* [The exercise] Rewrite the material below with every "arrow" changed to "link" and nothing else altered. Leave out the pictures.

* [Task data]
··········

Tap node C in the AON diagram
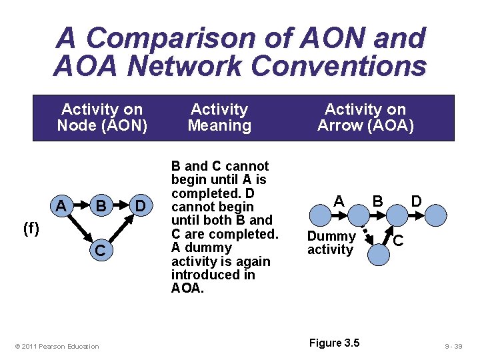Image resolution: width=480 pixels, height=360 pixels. click(x=100, y=251)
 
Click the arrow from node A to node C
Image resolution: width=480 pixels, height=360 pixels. click(x=80, y=228)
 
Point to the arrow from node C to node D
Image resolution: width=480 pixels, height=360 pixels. click(x=120, y=228)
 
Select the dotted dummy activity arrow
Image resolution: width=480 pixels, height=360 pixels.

··········

* [Exercise solution]
Tap node C in the AON diagram
Image resolution: width=480 pixels, height=360 pixels. click(x=100, y=251)
 
Click the link from node A to node C
Image resolution: width=480 pixels, height=360 pixels. click(x=80, y=228)
 
Point to the link from node C to node D
Image resolution: width=480 pixels, height=360 pixels. click(x=120, y=228)
 
Select the dotted dummy activity link
Image resolution: width=480 pixels, height=360 pixels.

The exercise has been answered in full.